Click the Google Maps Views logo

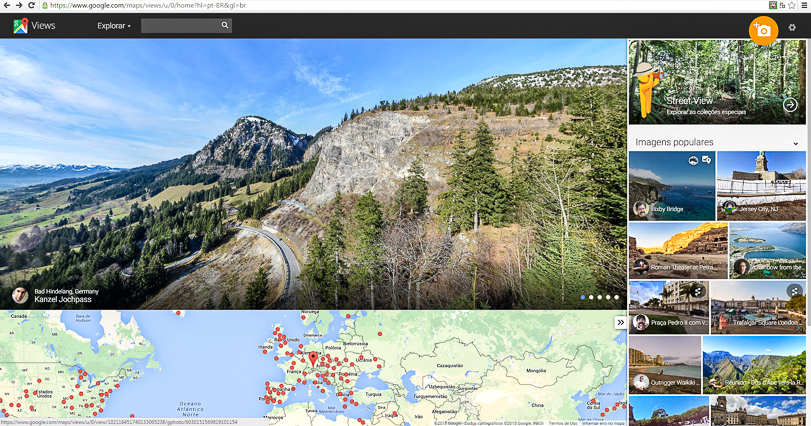point(34,26)
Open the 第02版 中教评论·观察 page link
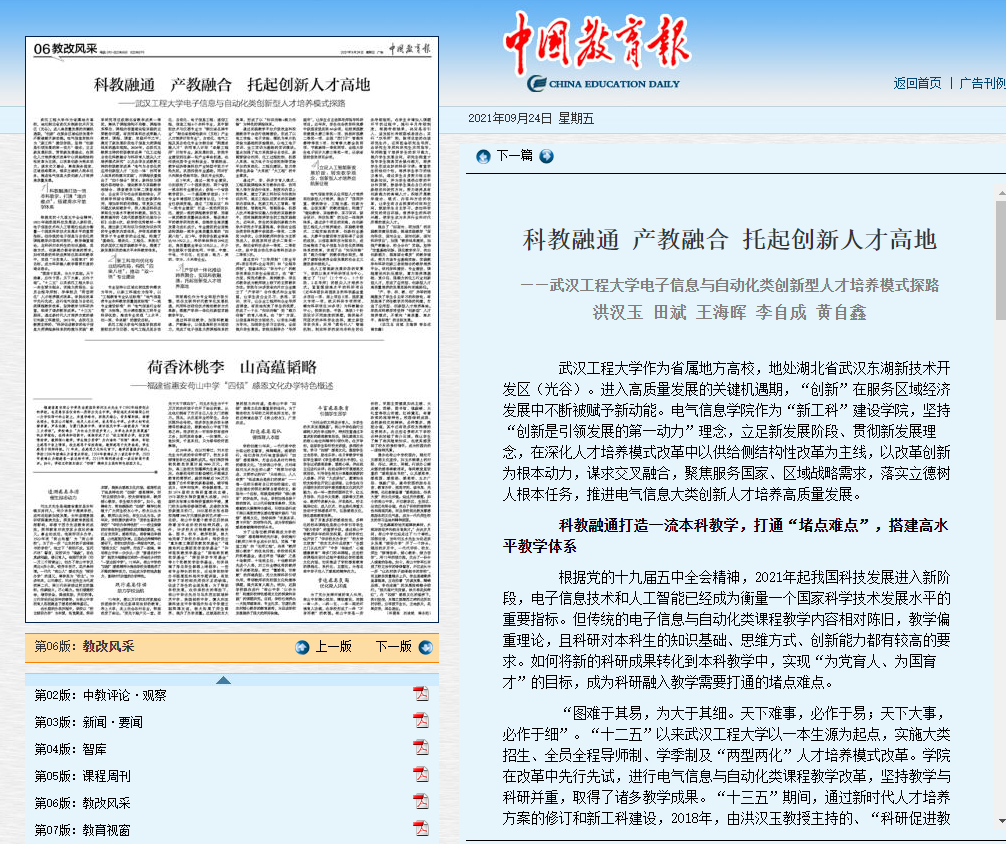Image resolution: width=1006 pixels, height=844 pixels. [x=100, y=695]
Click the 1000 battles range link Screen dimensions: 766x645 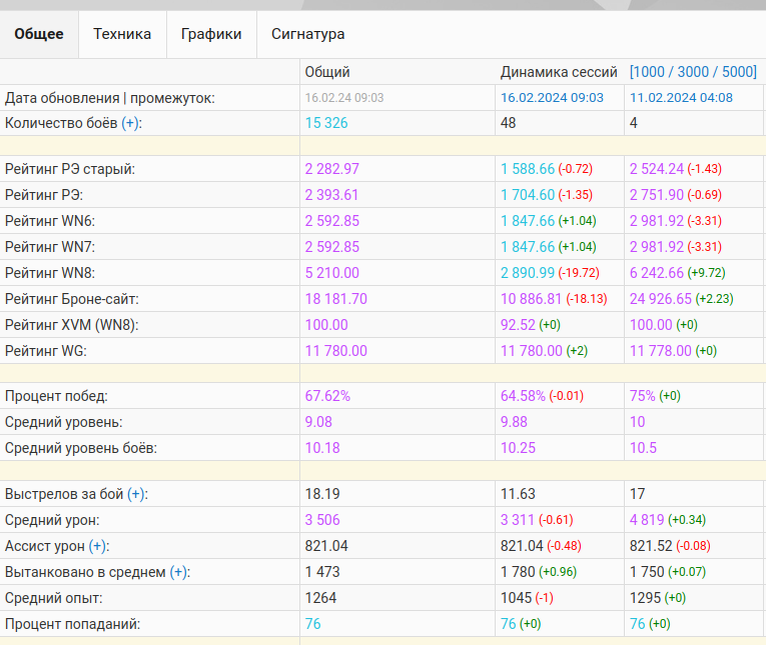651,72

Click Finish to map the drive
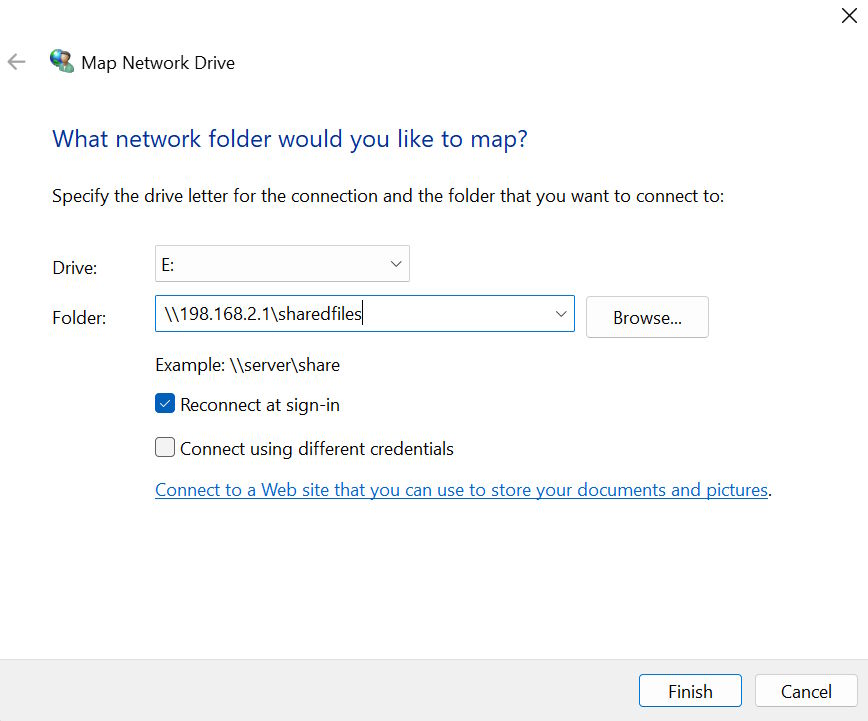tap(690, 691)
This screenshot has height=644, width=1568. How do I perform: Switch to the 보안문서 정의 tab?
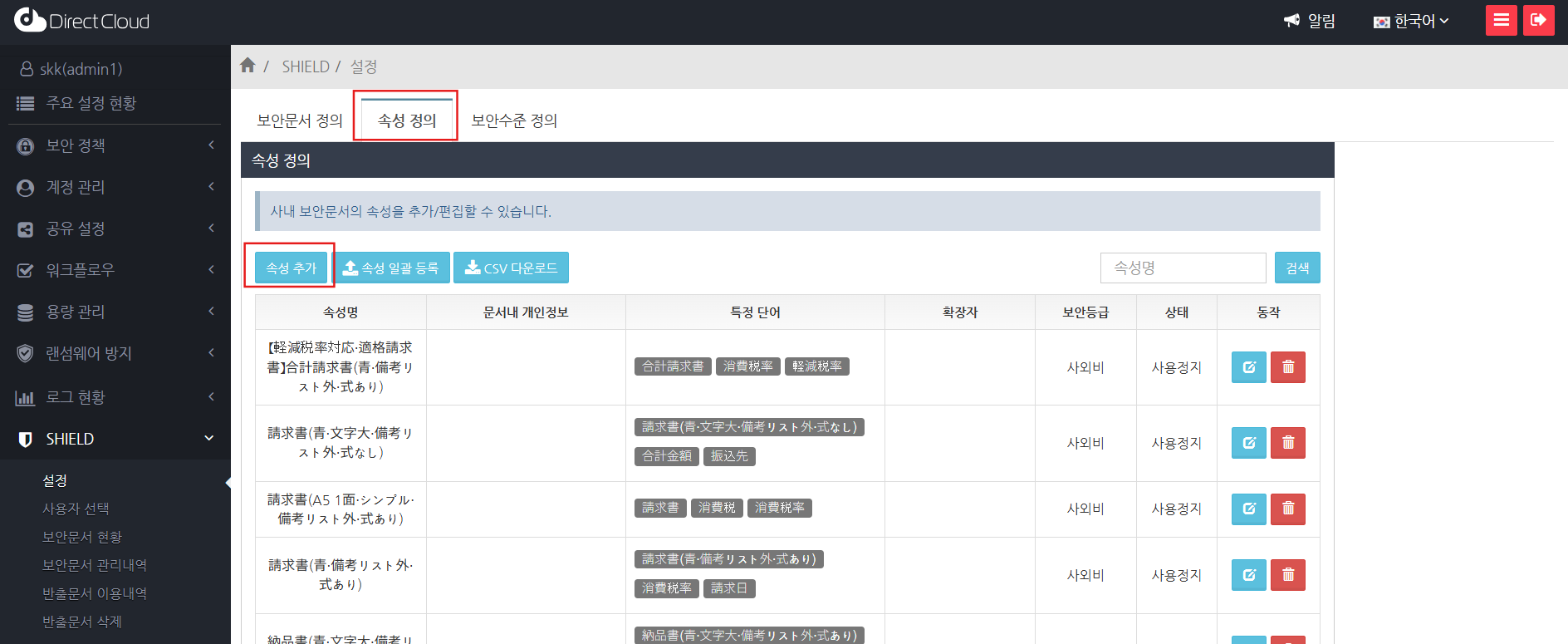pos(300,120)
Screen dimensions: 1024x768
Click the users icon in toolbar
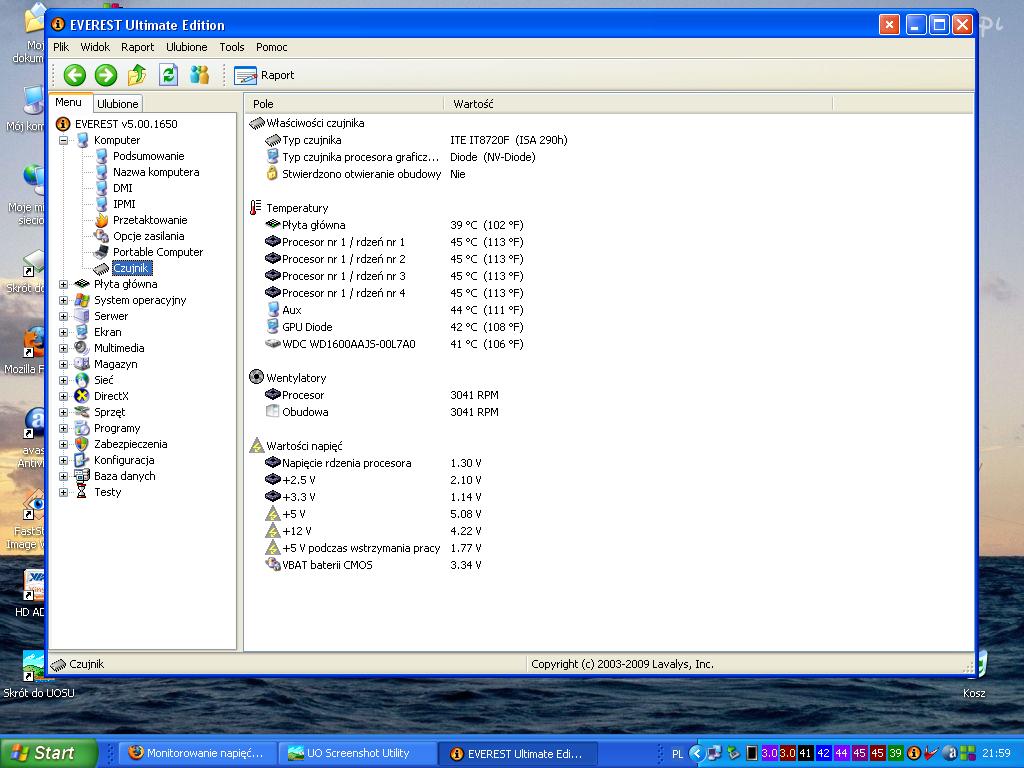200,75
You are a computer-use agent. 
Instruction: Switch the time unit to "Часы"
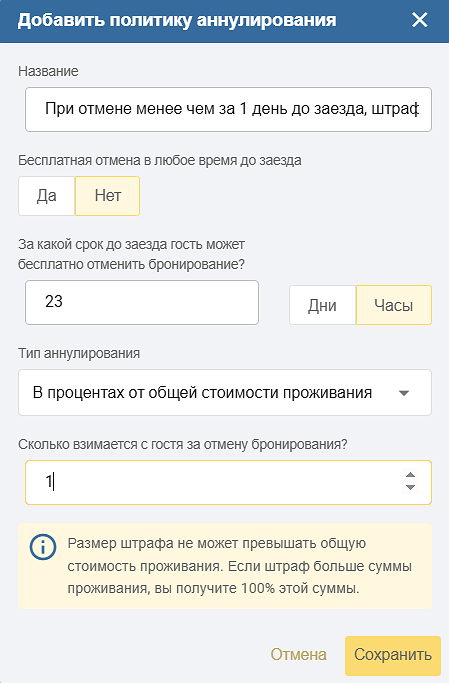[x=394, y=305]
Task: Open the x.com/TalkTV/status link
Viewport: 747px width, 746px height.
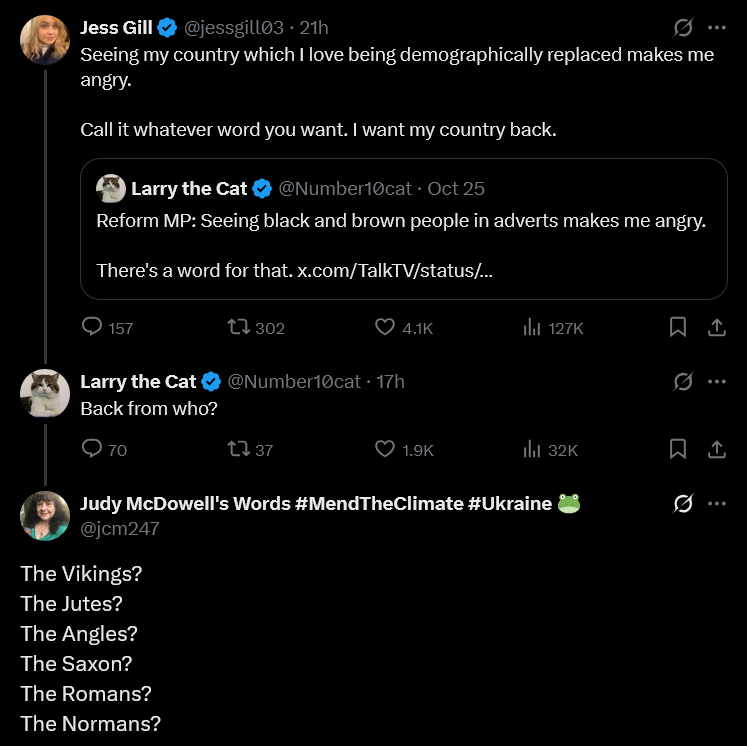Action: (395, 271)
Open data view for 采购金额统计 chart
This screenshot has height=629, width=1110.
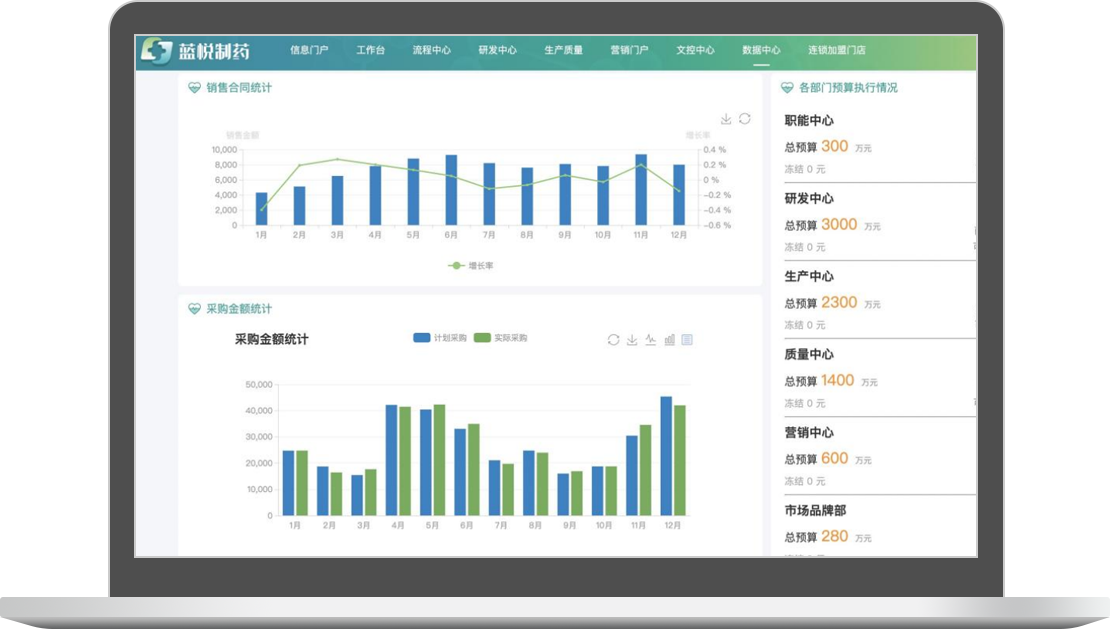tap(687, 340)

==================================================

▸ WORK INSTRUCTIONS:
Exactly repeat every line from the line that includes "Click the users icon in toolbar" to the end of the listing, and nothing else, leaving pictures out.

▸ ANSWER TO THIS PROBLEM:
Click the users icon in toolbar
200,75
You are a computer-use agent. 
Instruction: Switch the time unit to "Часы"
[x=394, y=305]
Task: Open the x.com/TalkTV/status link
Viewport: 747px width, 746px height.
Action: (395, 271)
Open data view for 采购金额统计 chart
This screenshot has height=629, width=1110.
tap(687, 340)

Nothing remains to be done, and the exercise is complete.